■ Data for analysis
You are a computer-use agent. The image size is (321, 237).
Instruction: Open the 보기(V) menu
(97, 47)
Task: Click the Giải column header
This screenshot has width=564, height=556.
...
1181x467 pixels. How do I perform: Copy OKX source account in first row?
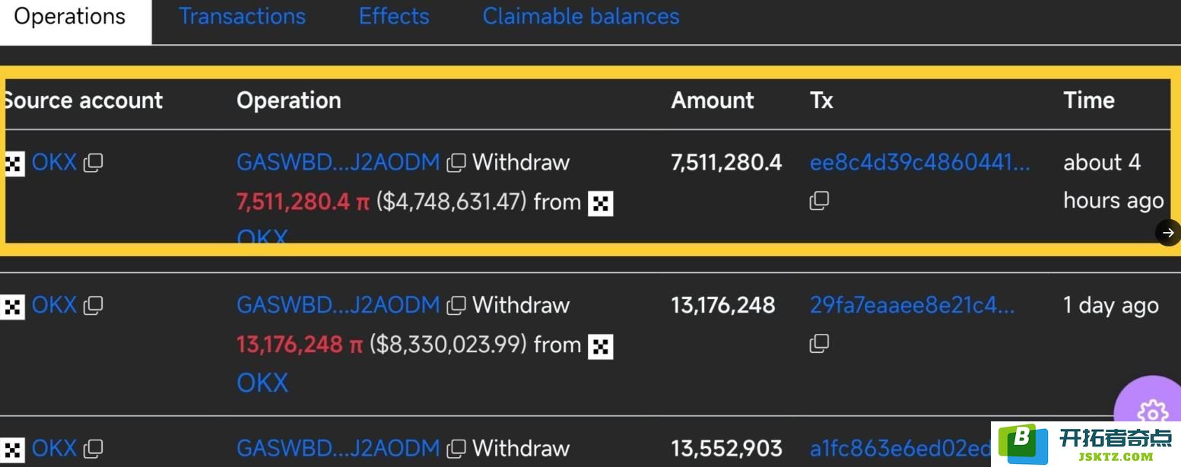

■ What you should do
In the listing above, find the line containing "Instruction: Open the 보기(V) menu" and the line containing "This screenshot has width=564, height=556.", then quote both, plus every line between them, exactly as written.

■ Task answer
Instruction: Open the 보기(V) menu
(97, 47)
Task: Click the Giải column header
This screenshot has width=564, height=556.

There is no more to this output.